- **PROVIDED RECORDS**
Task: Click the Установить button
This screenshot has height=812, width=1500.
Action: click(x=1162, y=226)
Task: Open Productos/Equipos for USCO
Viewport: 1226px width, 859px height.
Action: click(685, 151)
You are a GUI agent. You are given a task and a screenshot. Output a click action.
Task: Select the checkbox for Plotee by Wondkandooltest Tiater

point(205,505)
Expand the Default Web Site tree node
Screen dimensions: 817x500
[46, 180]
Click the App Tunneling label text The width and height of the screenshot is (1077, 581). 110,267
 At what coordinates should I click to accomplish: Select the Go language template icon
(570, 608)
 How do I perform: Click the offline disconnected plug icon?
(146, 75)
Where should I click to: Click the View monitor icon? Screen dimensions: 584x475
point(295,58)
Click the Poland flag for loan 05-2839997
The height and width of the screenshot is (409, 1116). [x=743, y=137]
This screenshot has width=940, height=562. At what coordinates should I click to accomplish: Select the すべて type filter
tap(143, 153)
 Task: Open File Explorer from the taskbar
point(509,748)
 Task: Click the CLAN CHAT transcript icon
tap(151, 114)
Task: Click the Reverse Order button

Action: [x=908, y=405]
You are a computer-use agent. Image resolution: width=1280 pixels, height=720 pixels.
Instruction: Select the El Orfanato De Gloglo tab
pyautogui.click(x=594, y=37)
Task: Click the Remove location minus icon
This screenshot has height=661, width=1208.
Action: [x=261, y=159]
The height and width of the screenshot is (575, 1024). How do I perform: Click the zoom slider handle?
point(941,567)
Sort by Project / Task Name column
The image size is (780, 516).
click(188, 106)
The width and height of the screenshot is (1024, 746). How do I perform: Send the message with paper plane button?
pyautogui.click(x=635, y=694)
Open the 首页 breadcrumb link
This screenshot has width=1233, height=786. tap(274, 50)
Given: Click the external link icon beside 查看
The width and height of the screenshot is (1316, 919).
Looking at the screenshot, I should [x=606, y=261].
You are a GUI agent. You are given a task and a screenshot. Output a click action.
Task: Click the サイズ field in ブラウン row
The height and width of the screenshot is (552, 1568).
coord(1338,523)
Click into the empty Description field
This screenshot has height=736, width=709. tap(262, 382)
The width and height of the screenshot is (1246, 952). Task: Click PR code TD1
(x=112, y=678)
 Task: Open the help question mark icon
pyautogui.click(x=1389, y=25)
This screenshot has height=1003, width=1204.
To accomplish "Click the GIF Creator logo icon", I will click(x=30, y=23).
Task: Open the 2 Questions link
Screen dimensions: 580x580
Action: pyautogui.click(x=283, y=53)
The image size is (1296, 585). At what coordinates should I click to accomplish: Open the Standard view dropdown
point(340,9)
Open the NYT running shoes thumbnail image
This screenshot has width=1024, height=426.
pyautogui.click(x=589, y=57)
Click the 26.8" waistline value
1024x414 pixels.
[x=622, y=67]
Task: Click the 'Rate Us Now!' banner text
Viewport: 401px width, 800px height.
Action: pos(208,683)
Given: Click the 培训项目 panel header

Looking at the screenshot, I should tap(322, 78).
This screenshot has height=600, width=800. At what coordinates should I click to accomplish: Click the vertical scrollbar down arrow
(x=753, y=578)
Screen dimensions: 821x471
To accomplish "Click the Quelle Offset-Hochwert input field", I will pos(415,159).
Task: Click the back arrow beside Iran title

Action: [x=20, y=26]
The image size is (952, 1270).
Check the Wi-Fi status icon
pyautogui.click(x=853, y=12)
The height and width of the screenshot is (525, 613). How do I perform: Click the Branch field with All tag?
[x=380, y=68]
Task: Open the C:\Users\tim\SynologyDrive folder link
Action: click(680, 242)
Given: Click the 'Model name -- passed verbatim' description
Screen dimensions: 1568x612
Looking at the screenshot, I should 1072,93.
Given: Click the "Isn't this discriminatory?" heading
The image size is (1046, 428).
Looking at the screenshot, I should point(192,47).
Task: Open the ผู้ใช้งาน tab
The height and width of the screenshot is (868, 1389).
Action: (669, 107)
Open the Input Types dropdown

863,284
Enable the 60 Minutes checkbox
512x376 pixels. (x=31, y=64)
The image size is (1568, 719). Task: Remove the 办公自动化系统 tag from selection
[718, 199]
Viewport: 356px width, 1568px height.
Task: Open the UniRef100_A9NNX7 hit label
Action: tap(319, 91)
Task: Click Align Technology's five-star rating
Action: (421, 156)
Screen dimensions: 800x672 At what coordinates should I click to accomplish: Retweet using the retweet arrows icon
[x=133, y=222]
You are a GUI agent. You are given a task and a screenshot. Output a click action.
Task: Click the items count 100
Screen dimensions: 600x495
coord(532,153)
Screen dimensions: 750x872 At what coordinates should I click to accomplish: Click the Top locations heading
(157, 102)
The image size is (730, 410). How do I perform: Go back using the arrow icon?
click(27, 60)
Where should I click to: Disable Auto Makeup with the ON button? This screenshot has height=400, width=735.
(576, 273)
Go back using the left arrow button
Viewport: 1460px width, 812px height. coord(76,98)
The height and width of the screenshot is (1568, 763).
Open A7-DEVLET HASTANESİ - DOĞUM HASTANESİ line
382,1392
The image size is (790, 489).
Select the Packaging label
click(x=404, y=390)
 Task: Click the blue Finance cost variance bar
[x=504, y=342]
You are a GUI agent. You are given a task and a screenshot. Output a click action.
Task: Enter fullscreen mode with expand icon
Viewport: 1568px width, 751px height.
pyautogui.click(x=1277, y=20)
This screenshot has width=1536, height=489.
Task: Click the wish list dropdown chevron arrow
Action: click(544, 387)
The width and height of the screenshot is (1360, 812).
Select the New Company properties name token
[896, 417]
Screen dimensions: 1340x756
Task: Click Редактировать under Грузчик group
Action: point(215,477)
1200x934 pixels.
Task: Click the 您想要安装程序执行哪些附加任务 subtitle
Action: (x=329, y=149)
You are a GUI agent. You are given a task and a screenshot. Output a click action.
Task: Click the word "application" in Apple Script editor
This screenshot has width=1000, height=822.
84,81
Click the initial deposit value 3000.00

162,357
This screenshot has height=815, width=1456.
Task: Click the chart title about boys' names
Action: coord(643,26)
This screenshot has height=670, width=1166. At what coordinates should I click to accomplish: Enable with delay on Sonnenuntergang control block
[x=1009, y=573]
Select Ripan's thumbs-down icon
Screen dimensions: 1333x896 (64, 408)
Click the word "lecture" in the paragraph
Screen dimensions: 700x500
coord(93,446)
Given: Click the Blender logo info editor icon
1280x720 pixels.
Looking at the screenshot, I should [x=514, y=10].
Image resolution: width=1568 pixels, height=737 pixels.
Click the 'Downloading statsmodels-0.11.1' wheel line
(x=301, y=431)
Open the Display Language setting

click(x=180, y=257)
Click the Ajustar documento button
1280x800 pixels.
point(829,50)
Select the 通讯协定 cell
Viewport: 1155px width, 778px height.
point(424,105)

- **ACTIVITY**
What you return must be the lines from the line holding "Select Ripan's thumbs-down icon" through the final line of the material, word for word, and nothing more.

- **SOLUTION FOR THIS TASK**
Select Ripan's thumbs-down icon
Screen dimensions: 1333x896 (64, 408)
Click the word "lecture" in the paragraph
Screen dimensions: 700x500
coord(93,446)
Given: Click the Blender logo info editor icon
1280x720 pixels.
Looking at the screenshot, I should [x=514, y=10].
Image resolution: width=1568 pixels, height=737 pixels.
Click the 'Downloading statsmodels-0.11.1' wheel line
(x=301, y=431)
Open the Display Language setting

click(x=180, y=257)
Click the Ajustar documento button
1280x800 pixels.
point(829,50)
Select the 通讯协定 cell
Viewport: 1155px width, 778px height.
point(424,105)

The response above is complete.